# banksia pod candle holder



## RusDemka (Jun 9, 2012)

Wife asked me to make a couple tea light candle holders, saw the pods at woodcraft...









Got wood? Turn it.....


----------



## Dave Paine (May 30, 2012)

These pods look like the aliens are invading.

I purchased a few.

I am trying to find glass containers to insulate the tea lights from the banksia.

So far the smallest ones I found are 2in. I am trying to find closer to 1 1/2in.

These are very interesting to turn. Very brittle.


----------



## Horatio (Apr 4, 2012)

Hehe, those look pretty awesome. I may have to try those one of these days!


----------



## NCPaladin (Aug 7, 2010)

Those are nice looking :thumbsup:. I still have some pods I haven't used up.
Dave, not glass but how about copper?
http://www.pexsupply.com/Copper-Caps-145000


----------



## kd5nay (May 25, 2012)

NCPaladin said:


> Those are nice looking :thumbsup:. I still have some pods I haven't used up.
> Dave, not glass but how about copper?
> http://www.pexsupply.com/Copper-Caps-145000


That's an awesome idea! I've been looking for a glass tea light thing to fit in one of my pieces for awhile with no luck. Those might work and even add a little flair to boot


----------



## RusDemka (Jun 9, 2012)

Dave Paine said:


> These pods look like the aliens are invading.
> 
> I purchased a few.
> 
> ...


 
I thought all tea light candle come with some type of linning, either tin or plastic, atleast all the ones that i alsways used, i dont have any lining in the one i just made... do i need them??


----------



## RusDemka (Jun 9, 2012)

Got wood? Turn it.....


----------



## duncsuss (Aug 21, 2009)

Probably the best price you'll find for a glass tealight holder is at Ikea, GLIMMA -- $1.99 per dozen, but not available from their website onlu in-store.

External diameter 2", internal 1.5", height 1" -- I don't think you'll find glass ones any smaller (at least, not that still take a standard sized tealight.)


----------



## Dave Paine (May 30, 2012)

RusDemka said:


> I thought all tea light candle come with some type of linning, either tin or plastic, atleast all the ones that i alsways used, i dont have any lining in the one i just made... do i need them??


My tea lights also have the little metal cups.

I am just wanting to play it safe and have a glass insert so I have a barrier between the flame and the banksia pod.

I was going to give the first ones to a friend for use on their covered porch for evening light, so may have draft/wind.

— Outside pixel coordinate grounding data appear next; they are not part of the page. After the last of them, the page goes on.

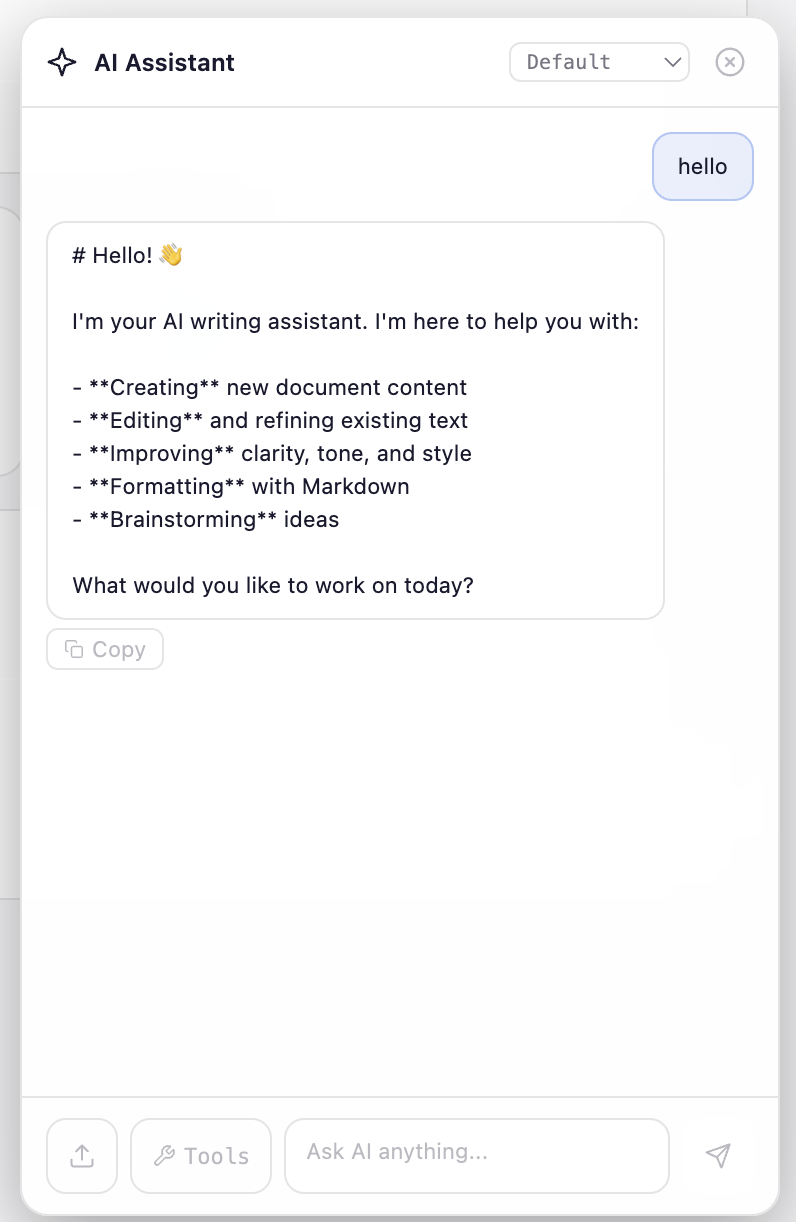Click the circled X close icon

tap(730, 62)
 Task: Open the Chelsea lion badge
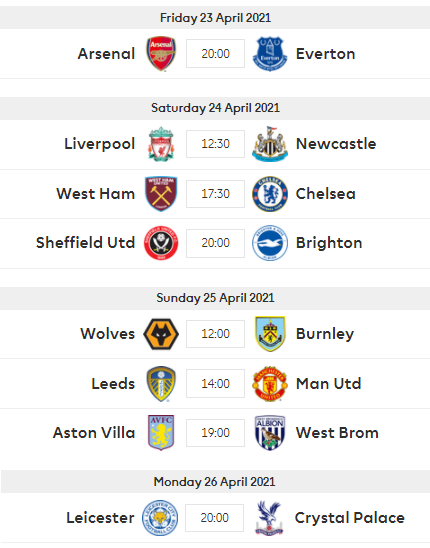(x=270, y=194)
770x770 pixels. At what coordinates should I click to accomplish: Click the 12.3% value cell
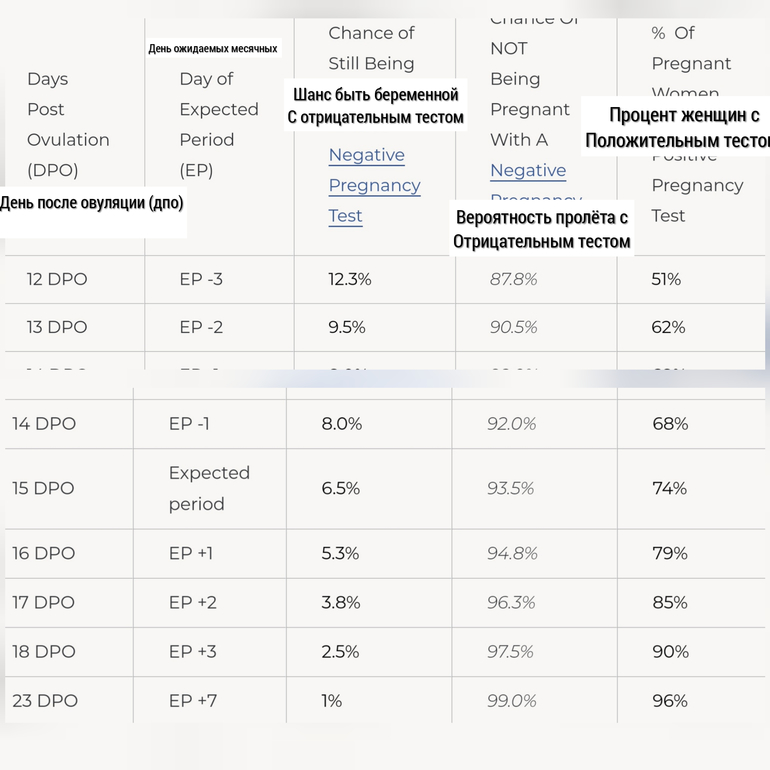coord(350,279)
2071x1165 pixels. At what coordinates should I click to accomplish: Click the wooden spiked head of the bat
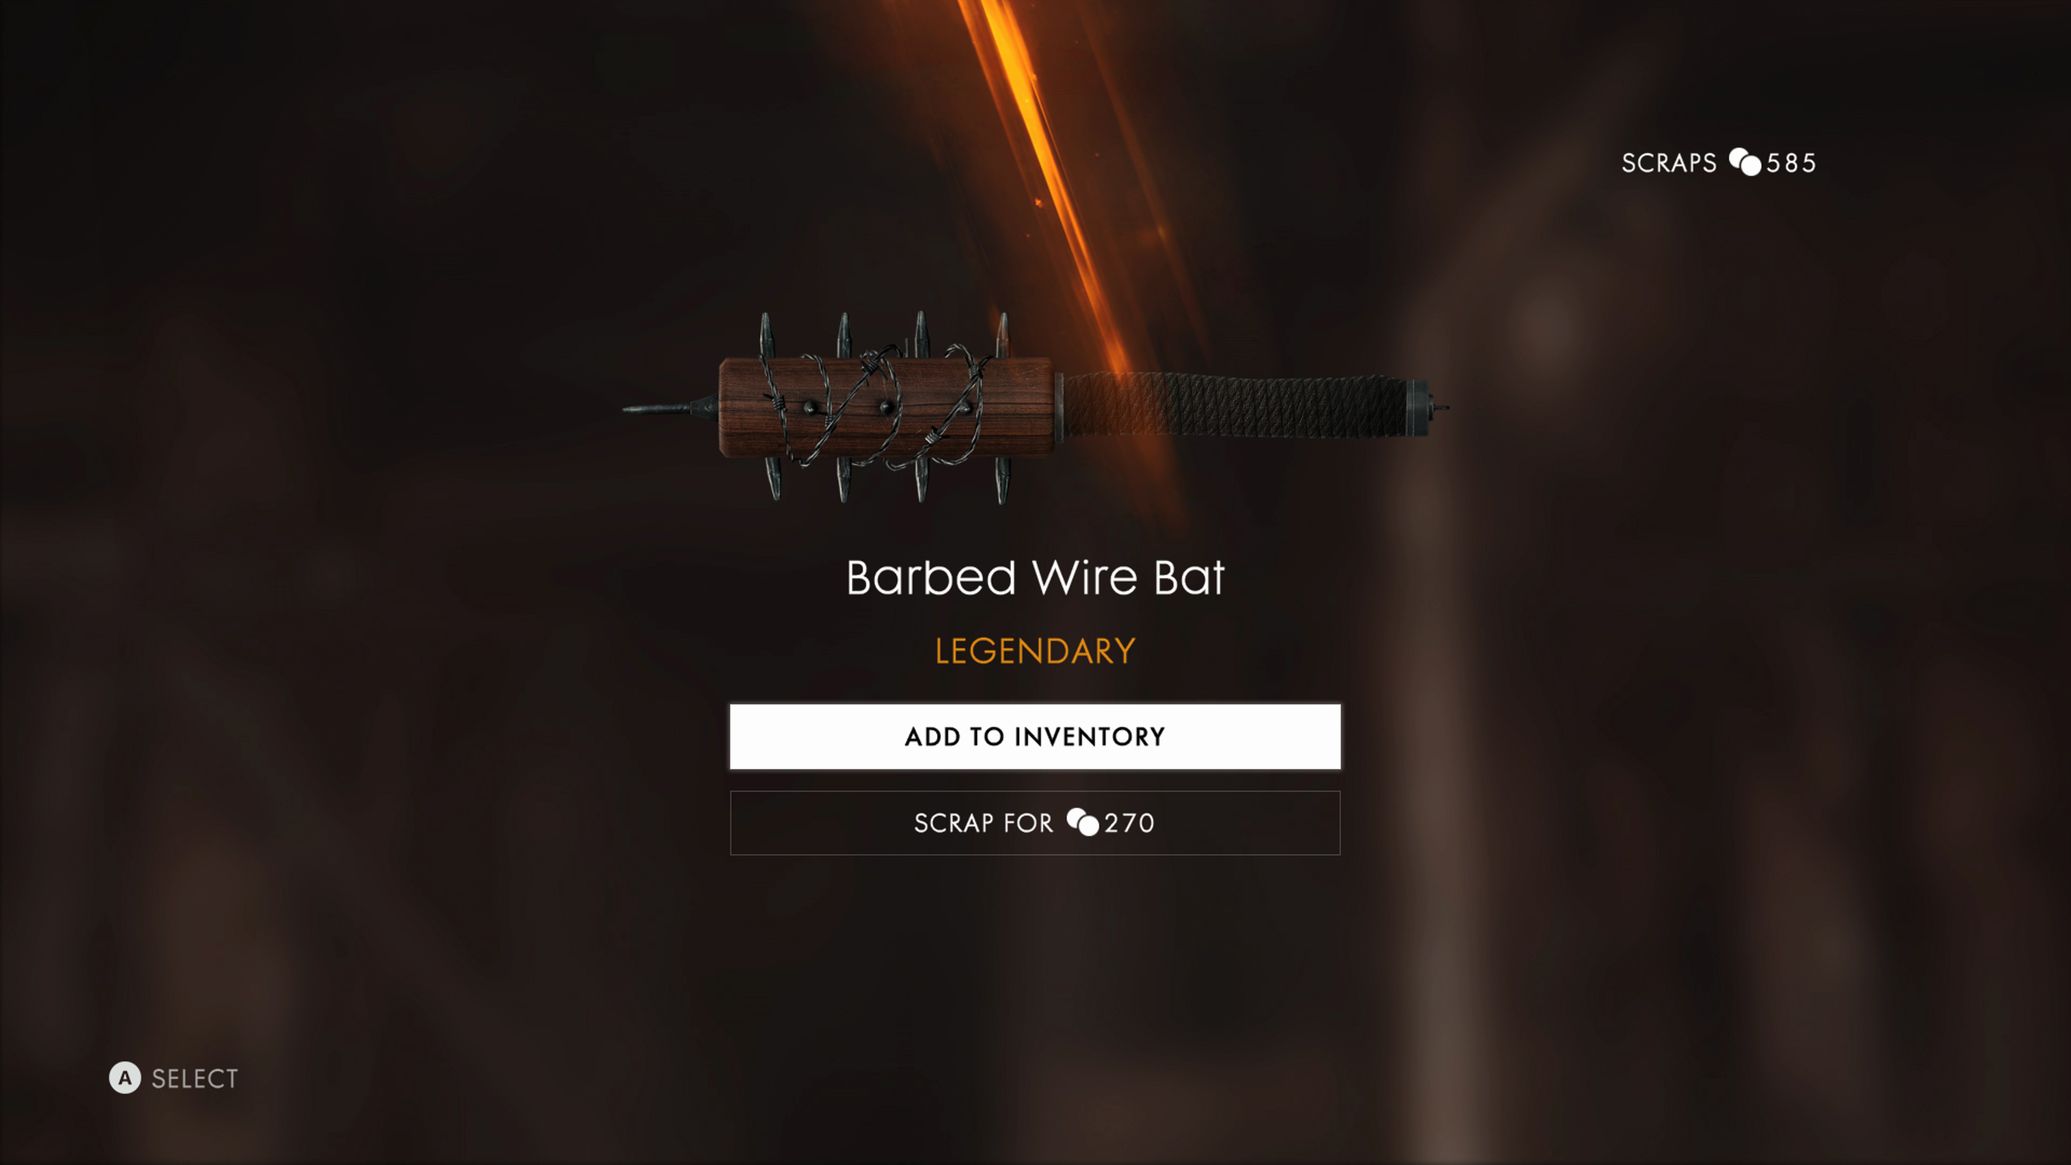(x=885, y=407)
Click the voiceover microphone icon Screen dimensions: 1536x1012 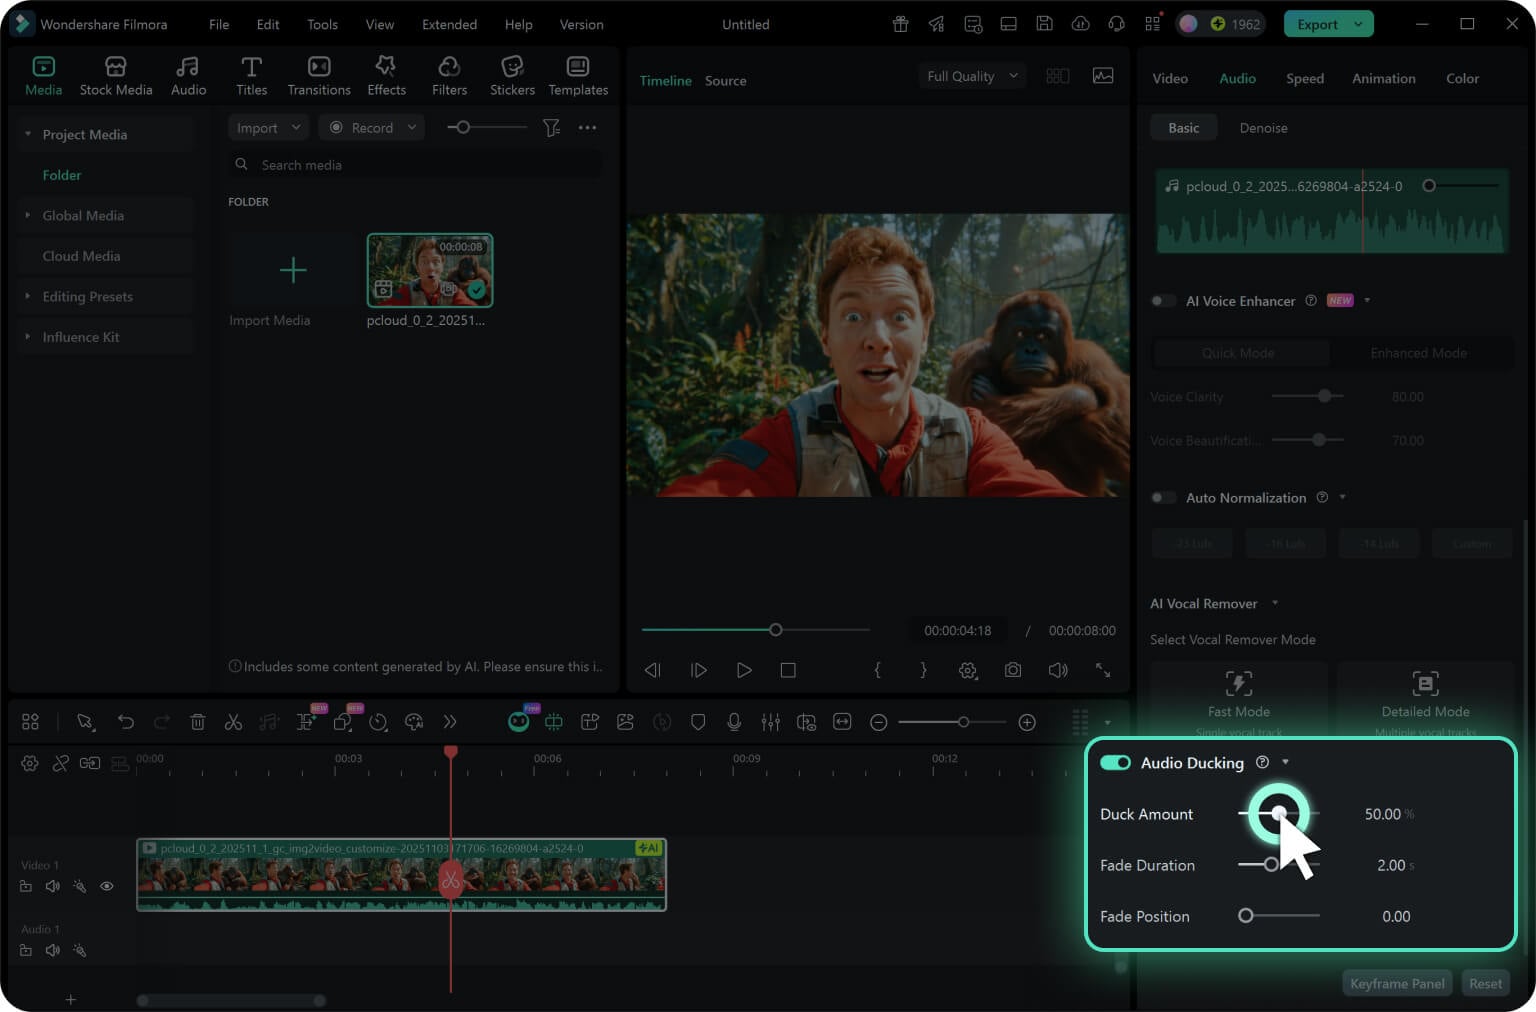pos(734,722)
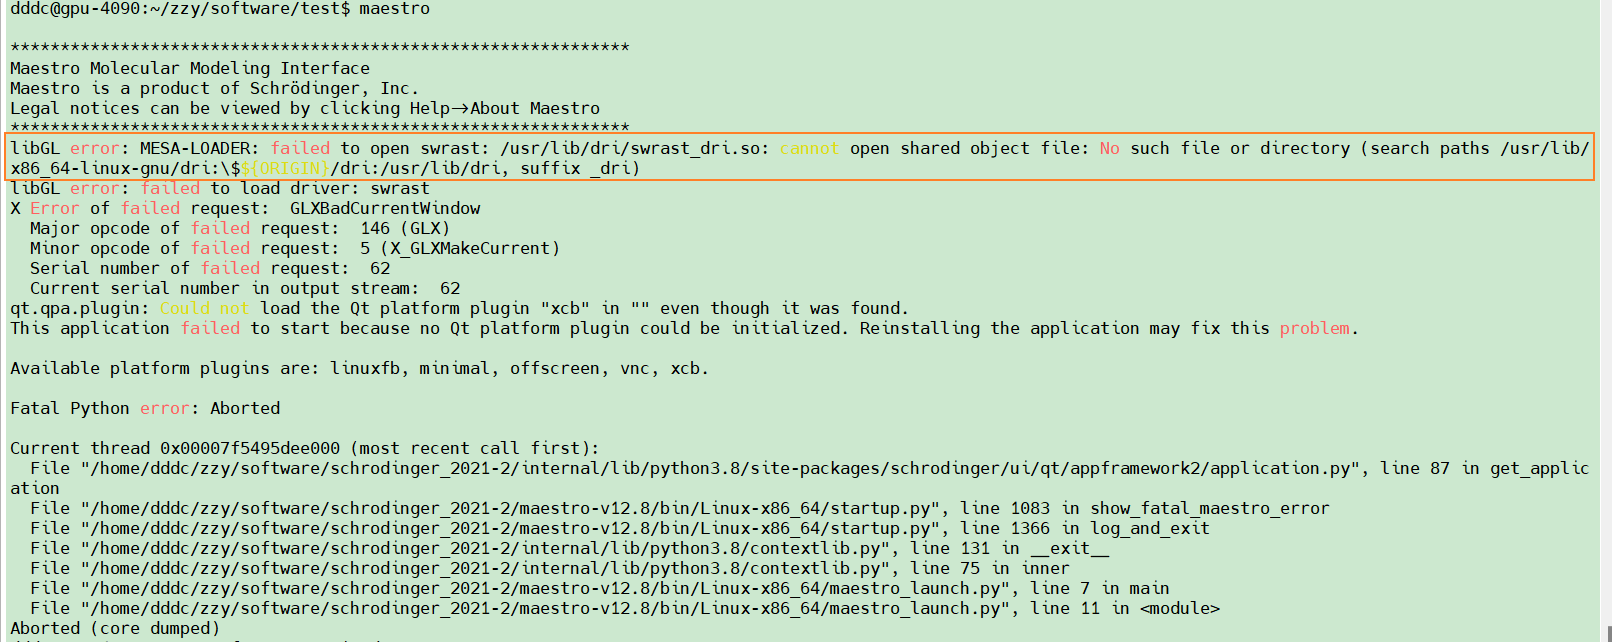Click the maestro command typed after the prompt
This screenshot has height=642, width=1612.
(394, 9)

So far I have only found 2in dia little glasses at a local craft shop.


----------



## sawdustfactory (Jan 30, 2011)

Check Craft Supplies USA for tea light and maybe even votive holders for turning projects.


----------



## Dave Paine (May 30, 2012)

sawdustfactory said:


> Check Craft Supplies USA for tea light and maybe even votive holders for turning projects.


Thanks, I searched a lot of sites, but did not think about Craft Supplies. Duh! :blush:

http://www.woodturnerscatalog.com/s...es___Tea_Light_Candleholder___tea_light?Args=


----------



## JC WOODTURNING (Jun 6, 2012)

RusDemka said:


> View attachment 48452
> 
> 
> Got wood? Turn it.....



Russ, not trying to run over your thread but I did mine with the glass insert because I didn't want to take the chance of lighting up the pod or getting the tin so hot that it would stick to the pod at the bottom. Had a couple of tea lights that really flared up when it was burning down the last bit of wax and the little tin cross holding the wick at the bottom started to float to the side, flame and all. I suggest you find a glass insert before lighting it up and burning it down. Better safe than sorry.
My glass came with the tea lights through Craft Supplies and are slightly tapered out at the top to about 2 1/4" hole opening required.


----------



## RusDemka (Jun 9, 2012)

duncsuss said:


> Probably the best price you'll find for a glass tealight holder is at Ikea, GLIMMA -- $1.99 per dozen, but not available from their website onlu in-store.
> 
> External diameter 2", internal 1.5", height 1" -- I don't think you'll find glass ones any smaller (at least, not that still take a standard sized tealight.)


I got an IKEA 4 miles from my house, might have to stop by and check them out....

Got wood? Turn it.....


----------



## duncsuss (Aug 21, 2009)

RusDemka said:


> I got an IKEA 4 miles from my house, might have to stop by and check them out....
> 
> Got wood? Turn it.....


Ikea is also the cheapest place I know of to buy the tealight candles -- a huge bag for a few dollars.

Mostly I go there for the coffee -- I lived in Norway for 6 years and developed a taste for the scandinavian blend, it's very hard to find a similar flavour among American brands. Shame they stopped selling Marabou chocolate though -- but my cholesterol level has probably improved :laughing:


----------